There’s nothing of any real substance being launched at this big shiny events:

The biggest thing people will remember from this year’s CES is that it rained the first few days and then the power went out. From MWC, it’ll be that it snowed for the first time in years in Barcelona, and from SXSW, it’ll be the Westworld in the desert (which was pretty cool). Quickly forgotten are the second-tier phones, dating apps, and robots that do absolutely nothing useful. I saw a few things of note that point toward the future—a 3D-printed house that could actually better lives in developing nations; robots that could crush us at Scrabble—but obviously, the opportunity for a nascent startup to get its name in front of thousands of techies, influential people, and potential investors can be huge. Even if it’s just an app for threesomes.

As Murphy points out, the more important the destination (i.e. where the event is held) the less important the content (i.e. what is being announced):

When real technology is involved, the destinations aren’t as important as the substance of the events. But in the case of many of these conferences, the substance is the destinations themselves.

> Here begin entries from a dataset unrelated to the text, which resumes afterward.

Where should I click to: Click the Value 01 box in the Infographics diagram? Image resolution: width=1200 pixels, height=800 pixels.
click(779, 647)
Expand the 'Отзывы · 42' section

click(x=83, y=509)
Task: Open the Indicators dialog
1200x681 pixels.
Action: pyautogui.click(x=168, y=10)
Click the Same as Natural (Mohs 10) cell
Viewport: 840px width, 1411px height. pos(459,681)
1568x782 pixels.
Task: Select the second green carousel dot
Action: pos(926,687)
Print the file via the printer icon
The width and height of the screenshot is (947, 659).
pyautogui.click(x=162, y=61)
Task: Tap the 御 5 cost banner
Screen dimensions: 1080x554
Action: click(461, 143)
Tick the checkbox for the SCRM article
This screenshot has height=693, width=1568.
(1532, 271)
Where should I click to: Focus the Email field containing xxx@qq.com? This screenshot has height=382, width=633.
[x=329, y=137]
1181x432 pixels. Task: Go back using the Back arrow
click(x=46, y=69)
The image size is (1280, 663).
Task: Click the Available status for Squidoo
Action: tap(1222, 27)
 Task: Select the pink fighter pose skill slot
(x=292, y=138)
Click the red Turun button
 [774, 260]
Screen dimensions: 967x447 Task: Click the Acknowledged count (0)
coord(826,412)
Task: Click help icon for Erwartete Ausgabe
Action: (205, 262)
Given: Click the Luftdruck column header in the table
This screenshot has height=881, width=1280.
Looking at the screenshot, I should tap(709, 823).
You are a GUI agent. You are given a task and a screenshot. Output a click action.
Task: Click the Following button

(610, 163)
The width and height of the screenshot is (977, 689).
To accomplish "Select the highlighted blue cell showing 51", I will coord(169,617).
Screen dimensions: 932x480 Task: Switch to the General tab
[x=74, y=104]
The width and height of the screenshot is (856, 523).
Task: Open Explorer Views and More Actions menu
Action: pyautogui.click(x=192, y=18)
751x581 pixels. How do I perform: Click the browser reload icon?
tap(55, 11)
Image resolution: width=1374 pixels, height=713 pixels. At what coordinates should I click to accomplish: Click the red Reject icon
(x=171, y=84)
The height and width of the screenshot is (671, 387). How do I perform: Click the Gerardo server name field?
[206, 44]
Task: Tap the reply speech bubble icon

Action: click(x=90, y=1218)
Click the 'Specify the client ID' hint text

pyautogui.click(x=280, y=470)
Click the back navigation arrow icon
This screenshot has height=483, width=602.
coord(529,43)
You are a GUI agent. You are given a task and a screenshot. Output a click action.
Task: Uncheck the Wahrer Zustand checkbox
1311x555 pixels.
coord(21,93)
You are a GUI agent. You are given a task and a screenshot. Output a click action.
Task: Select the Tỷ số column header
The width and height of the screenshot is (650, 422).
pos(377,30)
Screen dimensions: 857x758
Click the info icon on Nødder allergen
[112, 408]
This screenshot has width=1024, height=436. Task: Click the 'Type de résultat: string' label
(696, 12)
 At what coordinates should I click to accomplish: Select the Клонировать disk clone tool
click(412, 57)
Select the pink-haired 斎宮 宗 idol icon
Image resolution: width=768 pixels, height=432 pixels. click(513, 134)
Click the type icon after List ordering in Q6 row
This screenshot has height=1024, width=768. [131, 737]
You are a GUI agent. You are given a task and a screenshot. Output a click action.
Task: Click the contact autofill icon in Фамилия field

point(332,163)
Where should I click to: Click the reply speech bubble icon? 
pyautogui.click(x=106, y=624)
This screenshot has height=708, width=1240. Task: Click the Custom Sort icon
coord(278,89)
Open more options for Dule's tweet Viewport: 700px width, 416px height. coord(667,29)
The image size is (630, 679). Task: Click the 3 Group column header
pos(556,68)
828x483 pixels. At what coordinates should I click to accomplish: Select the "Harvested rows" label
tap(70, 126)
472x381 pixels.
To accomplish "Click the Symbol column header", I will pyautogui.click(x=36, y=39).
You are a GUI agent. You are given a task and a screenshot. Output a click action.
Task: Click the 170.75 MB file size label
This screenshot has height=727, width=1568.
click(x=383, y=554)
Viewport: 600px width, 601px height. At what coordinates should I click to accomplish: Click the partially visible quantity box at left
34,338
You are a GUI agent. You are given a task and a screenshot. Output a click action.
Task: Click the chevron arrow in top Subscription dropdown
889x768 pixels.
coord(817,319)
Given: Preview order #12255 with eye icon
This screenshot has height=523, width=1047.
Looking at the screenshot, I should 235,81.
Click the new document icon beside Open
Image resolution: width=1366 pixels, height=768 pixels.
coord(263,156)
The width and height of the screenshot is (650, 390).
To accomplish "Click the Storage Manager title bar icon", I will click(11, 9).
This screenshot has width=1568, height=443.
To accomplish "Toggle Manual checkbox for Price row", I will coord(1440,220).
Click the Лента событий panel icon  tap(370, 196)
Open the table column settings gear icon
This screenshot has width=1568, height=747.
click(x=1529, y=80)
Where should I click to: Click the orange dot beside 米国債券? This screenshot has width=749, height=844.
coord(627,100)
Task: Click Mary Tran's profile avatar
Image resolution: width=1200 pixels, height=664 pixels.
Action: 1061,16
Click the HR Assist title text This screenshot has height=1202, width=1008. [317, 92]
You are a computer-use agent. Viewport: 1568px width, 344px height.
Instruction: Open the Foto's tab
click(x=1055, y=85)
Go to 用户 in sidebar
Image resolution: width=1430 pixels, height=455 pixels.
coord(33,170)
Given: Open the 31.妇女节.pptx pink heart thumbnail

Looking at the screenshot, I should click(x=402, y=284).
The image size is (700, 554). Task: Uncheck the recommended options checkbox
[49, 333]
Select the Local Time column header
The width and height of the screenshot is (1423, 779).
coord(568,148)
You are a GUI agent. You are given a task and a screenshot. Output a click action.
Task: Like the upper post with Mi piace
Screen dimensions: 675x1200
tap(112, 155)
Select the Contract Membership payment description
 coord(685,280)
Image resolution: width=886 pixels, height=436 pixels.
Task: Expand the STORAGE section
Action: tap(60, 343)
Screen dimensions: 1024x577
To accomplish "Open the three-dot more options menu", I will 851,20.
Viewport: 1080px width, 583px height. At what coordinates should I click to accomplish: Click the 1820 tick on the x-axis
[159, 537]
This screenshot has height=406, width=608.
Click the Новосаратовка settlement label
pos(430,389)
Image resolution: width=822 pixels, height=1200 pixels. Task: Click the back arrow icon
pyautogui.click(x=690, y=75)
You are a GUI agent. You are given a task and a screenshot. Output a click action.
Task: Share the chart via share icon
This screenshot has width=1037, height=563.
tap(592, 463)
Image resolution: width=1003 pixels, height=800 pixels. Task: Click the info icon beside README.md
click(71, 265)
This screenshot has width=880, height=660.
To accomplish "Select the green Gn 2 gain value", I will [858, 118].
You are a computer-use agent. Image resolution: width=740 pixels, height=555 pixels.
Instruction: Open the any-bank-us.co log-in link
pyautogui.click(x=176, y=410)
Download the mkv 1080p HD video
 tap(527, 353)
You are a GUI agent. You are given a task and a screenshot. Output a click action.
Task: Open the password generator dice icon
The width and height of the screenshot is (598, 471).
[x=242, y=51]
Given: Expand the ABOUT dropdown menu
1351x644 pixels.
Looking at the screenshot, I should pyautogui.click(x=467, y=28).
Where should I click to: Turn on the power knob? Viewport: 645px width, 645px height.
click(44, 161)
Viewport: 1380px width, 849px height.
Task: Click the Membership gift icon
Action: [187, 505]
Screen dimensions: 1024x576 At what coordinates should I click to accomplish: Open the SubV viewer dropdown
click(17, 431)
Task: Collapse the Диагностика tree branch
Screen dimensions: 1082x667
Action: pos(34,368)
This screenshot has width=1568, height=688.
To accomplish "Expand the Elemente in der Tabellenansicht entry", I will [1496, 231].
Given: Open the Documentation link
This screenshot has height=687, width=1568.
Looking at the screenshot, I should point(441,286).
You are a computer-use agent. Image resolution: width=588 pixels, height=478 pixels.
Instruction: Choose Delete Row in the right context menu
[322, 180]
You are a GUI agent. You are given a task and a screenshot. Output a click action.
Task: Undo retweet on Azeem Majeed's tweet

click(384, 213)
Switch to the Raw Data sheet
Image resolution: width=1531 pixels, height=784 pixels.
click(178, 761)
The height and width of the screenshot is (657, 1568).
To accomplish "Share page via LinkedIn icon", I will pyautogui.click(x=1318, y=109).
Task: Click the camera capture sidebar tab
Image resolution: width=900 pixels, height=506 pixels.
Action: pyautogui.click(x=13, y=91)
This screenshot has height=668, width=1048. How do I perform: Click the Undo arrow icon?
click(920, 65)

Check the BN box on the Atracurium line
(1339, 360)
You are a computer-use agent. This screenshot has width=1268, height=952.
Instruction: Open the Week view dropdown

However, that shouldn’t necessarily be cause for concern: There is still much to be excited about in technology. You just won’t find much of it at the biggest conferences of the year, which are basically spring breaks for nerds. But there is value in bringing so many similarly interested people together.

[…]

Just don’t expect the world of tomorrow to look like the marketing stunts of today.

I see these events as a way to catch up the mainstream with what’s been happening in pockets of innovation over the past year or so. Unfortunately, this is increasingly being covered in a layer of marketing spin and hype so that it’s difficult to separate the useful from the trite.